Assessing Information about Russia and Its Neighbors

Jill Dougherty (BA Russian ’70), Walsh School of Foreign Service, Georgetown University

September 17 & 18, 2020

The inaugural CREES/Ford U.S.-Russia Future Leaders Professional Development Workshop will be led by Jill Dougherty (BA Russian ’70), Walsh School of Foreign Service, Georgetown University. Participants must be current U-M students and will be admitted on a first come, first serve basis beginning September 1. The two-session online workshop will help students develop journalistic skills to assess the views of Russians on wide-spread protests in neighboring Belarus against the re-election of President Alexander Lukashenko. Russians of all ages are drawing conclusions, both about Lukashenko’s control of his country, and about what lessons the public uprising has for Russian citizens living under the administration of Vladimir Putin. Special attention will be paid to the views of young Russians, wherever possible. Since this is a developing situation, students will have to think on their feet. Those students who register will receive short assignments the night before and after the first session. In the second session on Friday, students will receive feedback on their assignments and discuss a wide variety of news sources.

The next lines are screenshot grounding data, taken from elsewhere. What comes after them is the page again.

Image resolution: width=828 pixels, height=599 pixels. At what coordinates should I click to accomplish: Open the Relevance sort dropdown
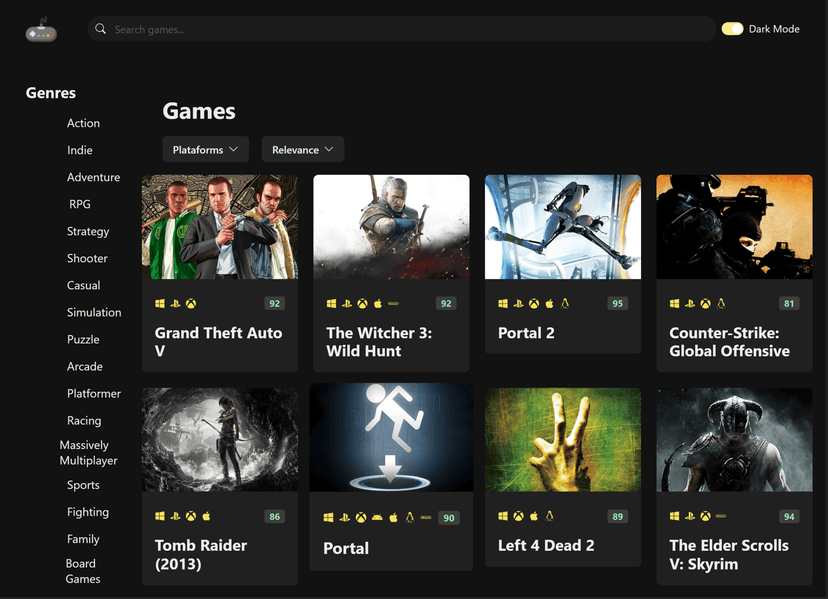click(302, 148)
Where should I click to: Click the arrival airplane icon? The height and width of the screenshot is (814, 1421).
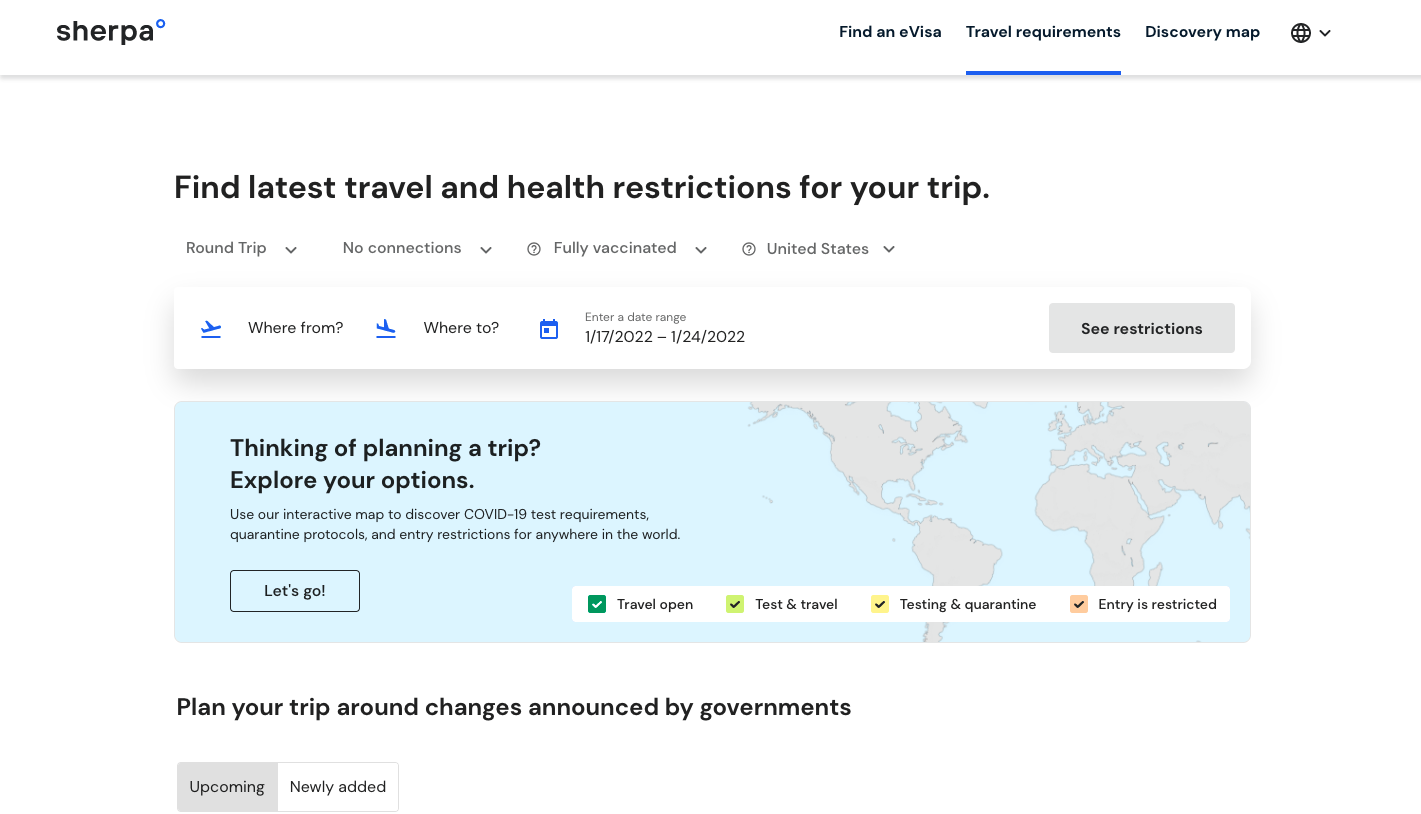pos(386,328)
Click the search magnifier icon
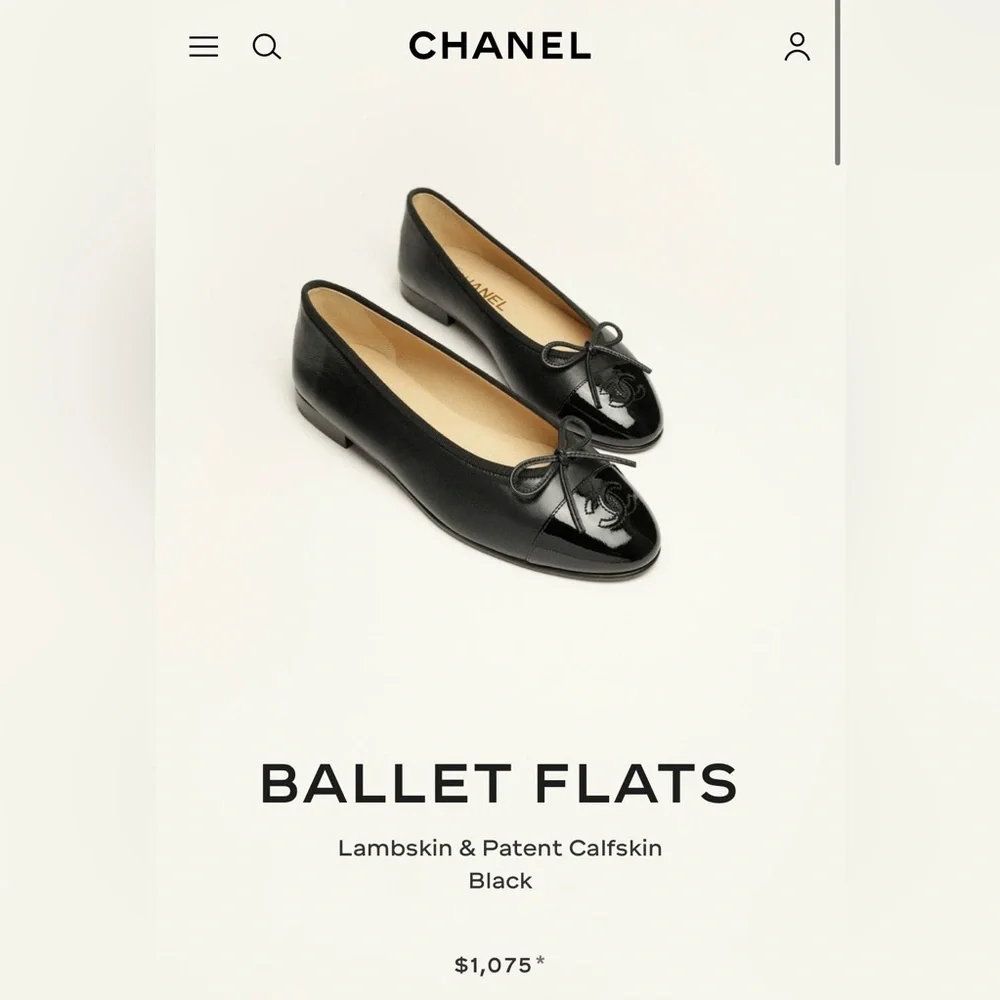This screenshot has width=1000, height=1000. point(266,47)
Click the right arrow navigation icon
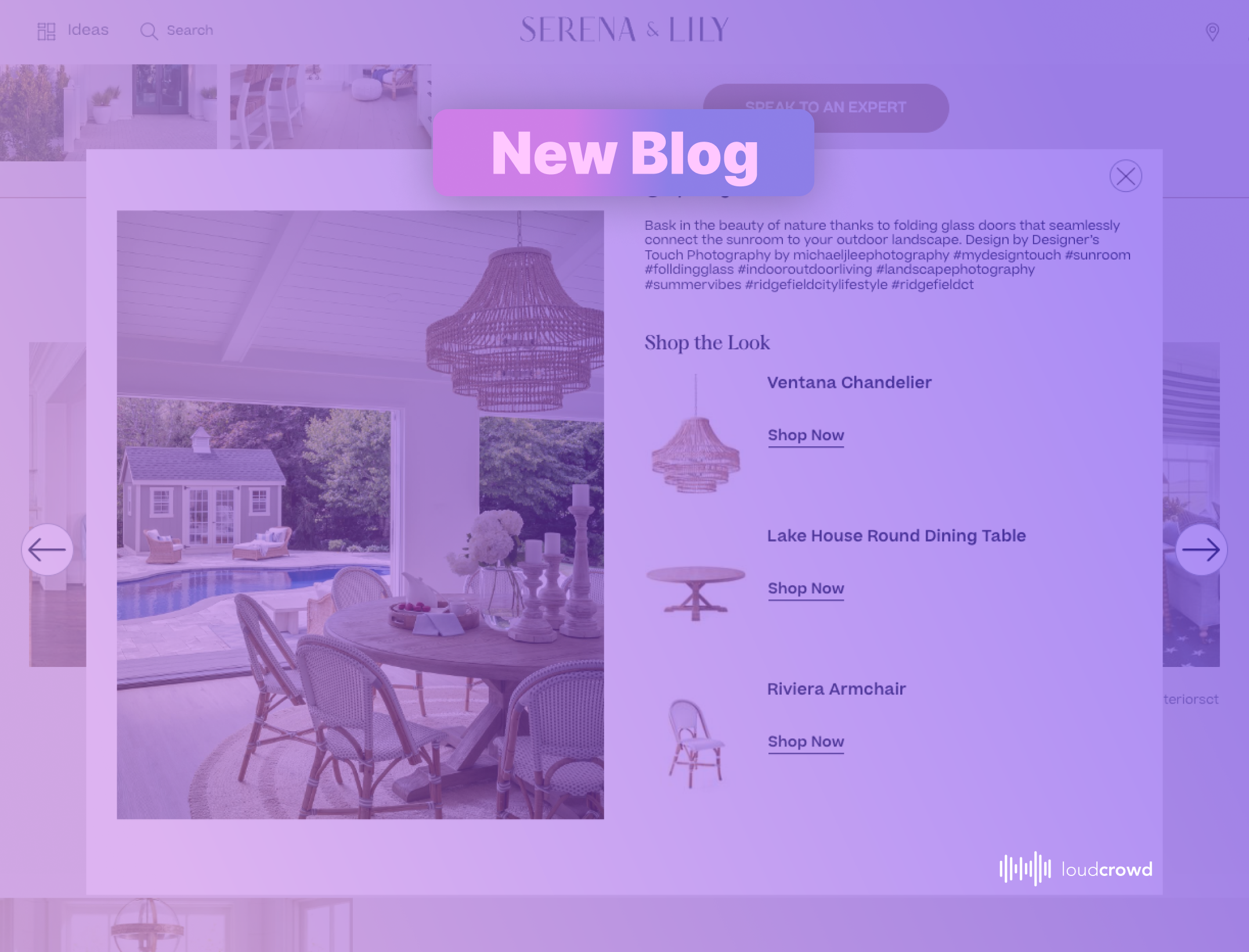 pyautogui.click(x=1201, y=549)
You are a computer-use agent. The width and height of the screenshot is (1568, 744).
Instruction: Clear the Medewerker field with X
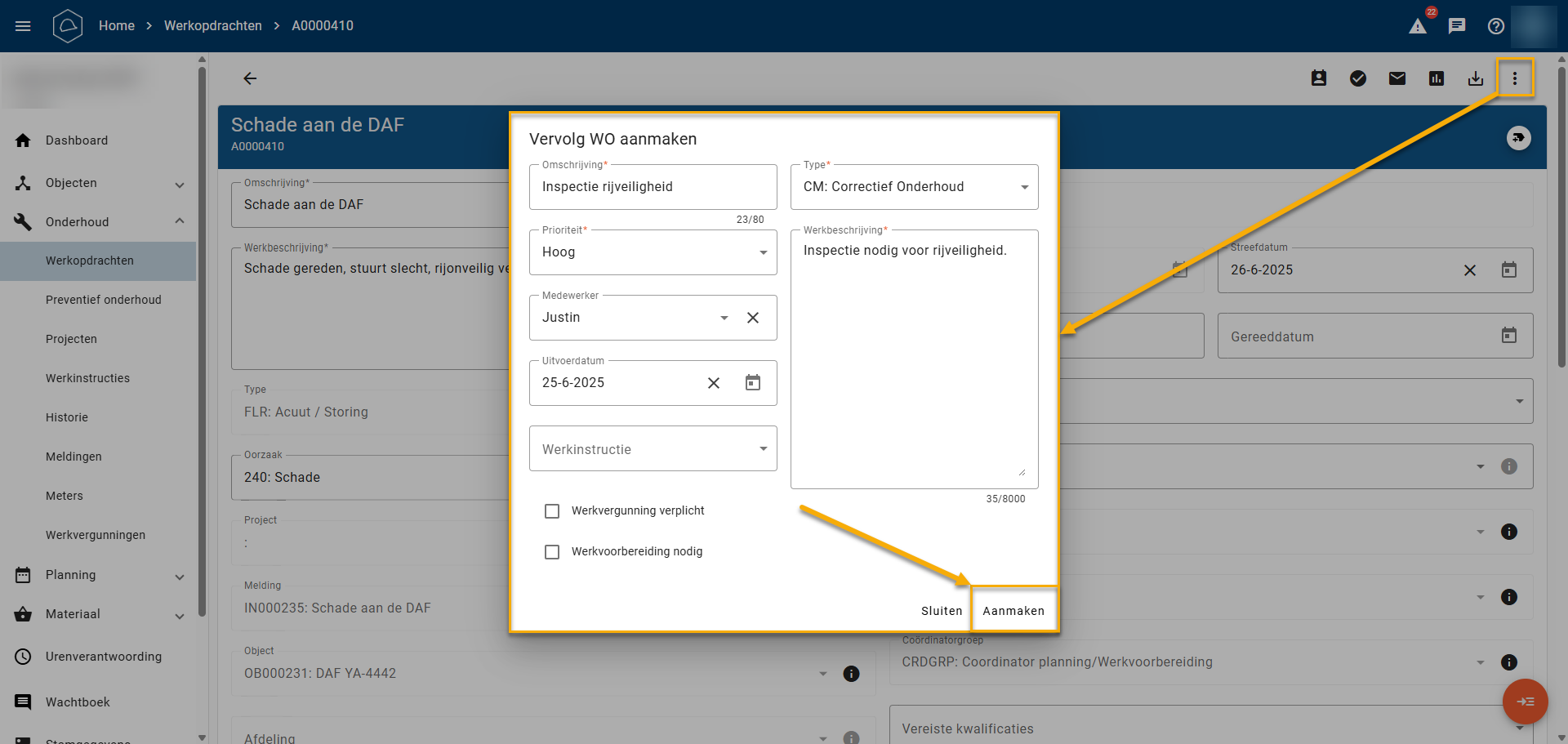click(x=752, y=318)
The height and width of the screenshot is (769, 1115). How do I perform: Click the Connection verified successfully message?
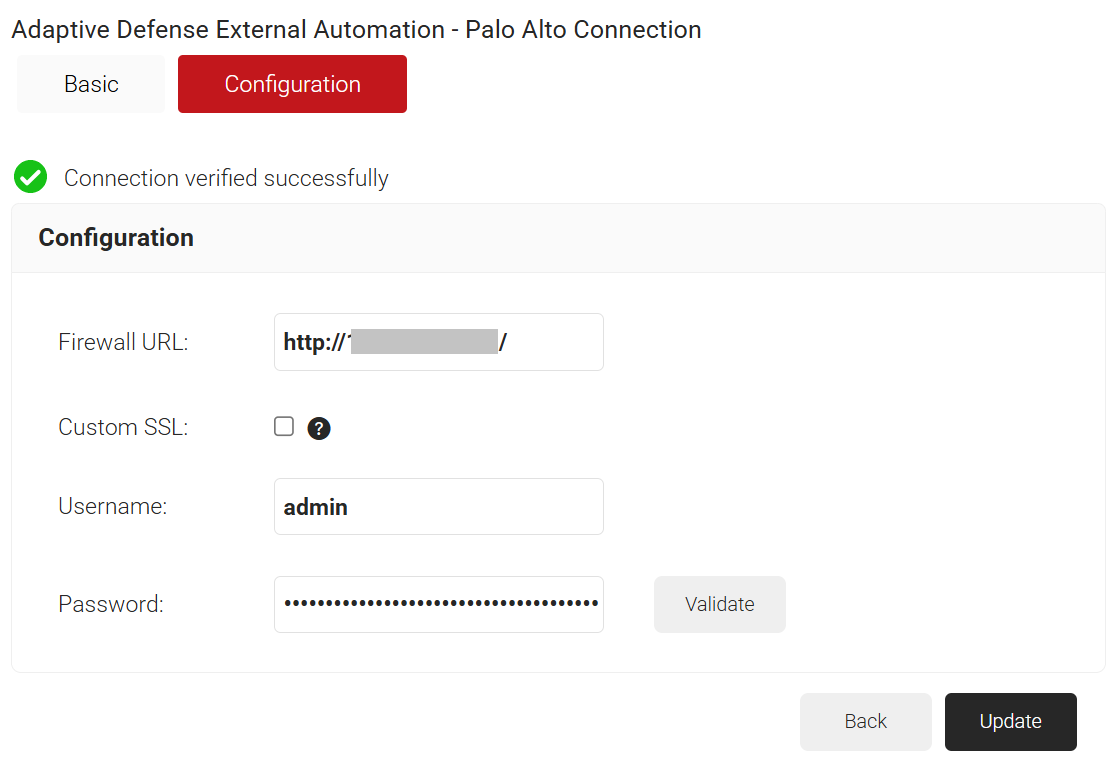[226, 178]
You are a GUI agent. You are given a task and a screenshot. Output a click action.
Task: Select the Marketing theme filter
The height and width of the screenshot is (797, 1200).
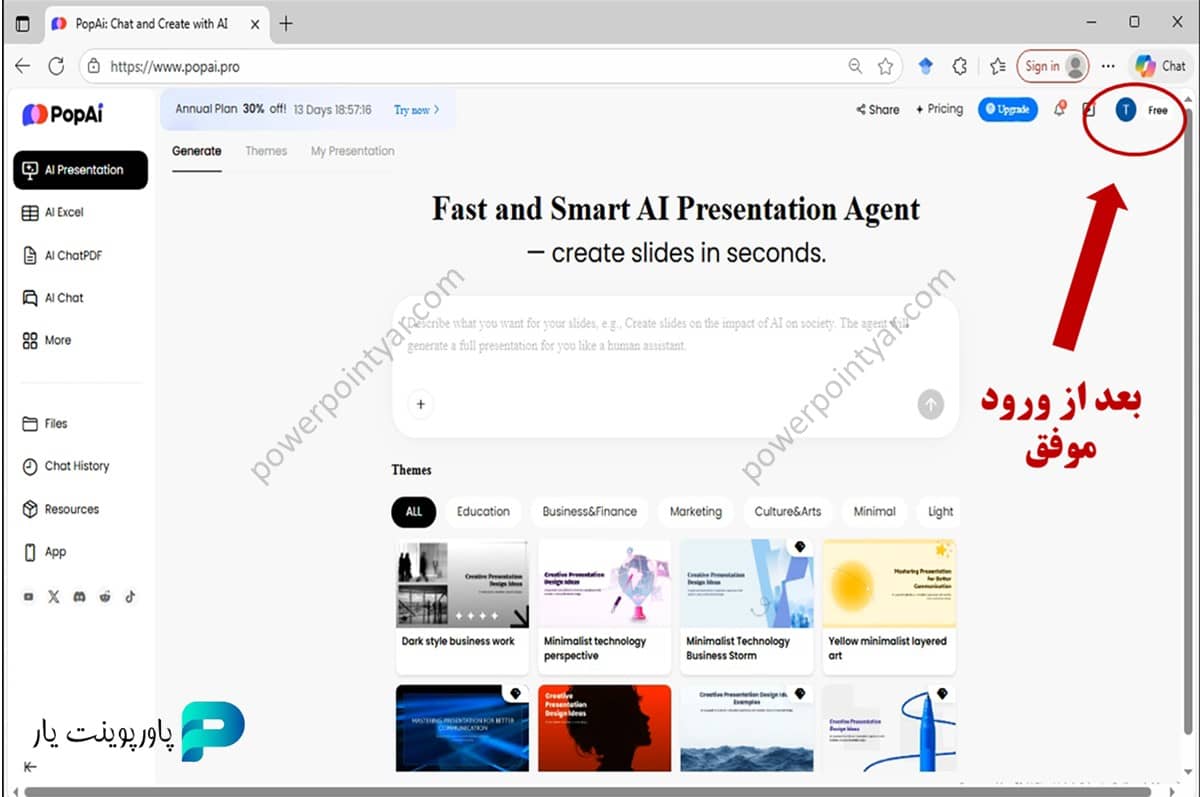(695, 511)
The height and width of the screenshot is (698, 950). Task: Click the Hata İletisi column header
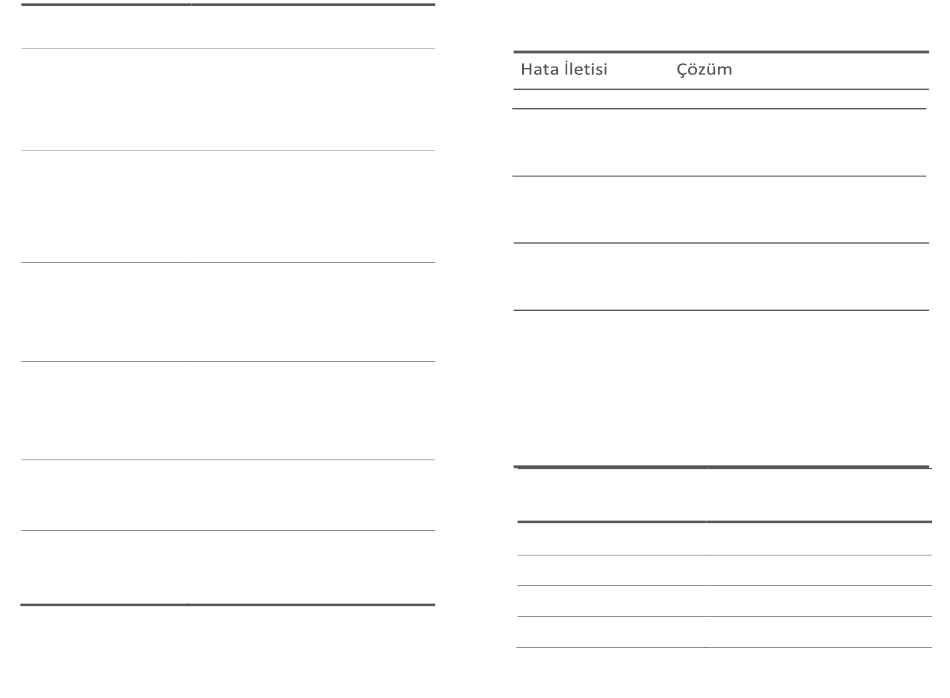coord(563,69)
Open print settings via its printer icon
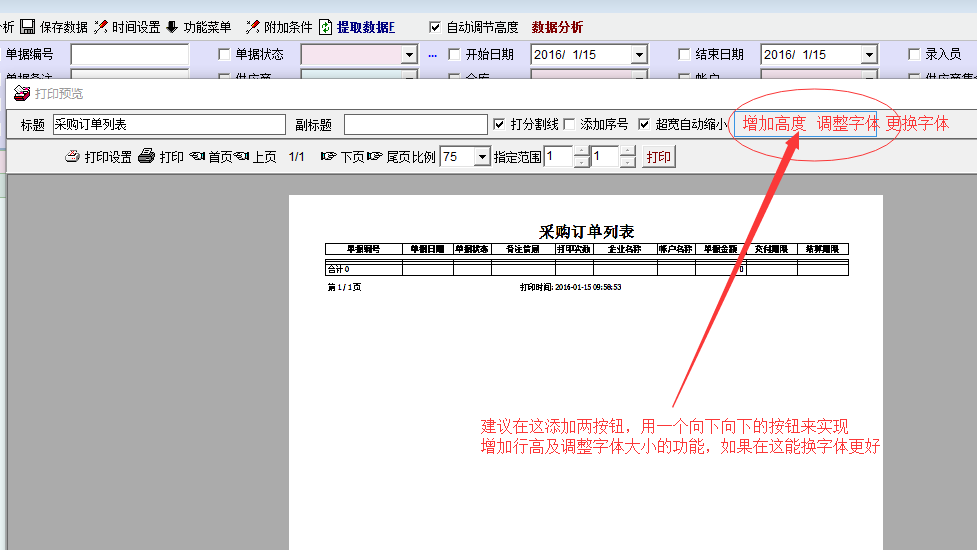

Jill Dougherty served as CNN correspondent for three decades. Her area of expertise is Russia and the post-Soviet region. She served as CNN's Moscow Bureau Chief for almost a decade. Other postings include: White House correspondent; Foreign Affairs Correspondent covering U.S. State Department; U.S. Affairs Editor; Managing Editor CNN International, Asia-Pacific, based in Hong Kong. She pursued research on Russia as a fellow at the Shorenstein Center on Media, Politics and Public Policy at Harvard University’s John F. Kennedy School of Government and at the Woodrow Wilson International Center for Scholars in Washington, D.C. and serves as member of the Kennan Institute Advisory Council. She is an Adjunct Professor at Georgetown University. As an expert on Russia, she is a CNN on-air Contributor. Her articles have appeared in theatlantic.com; politico.com; wilsonquarterly.com; washingtonpost.com; cnn.com and other publications.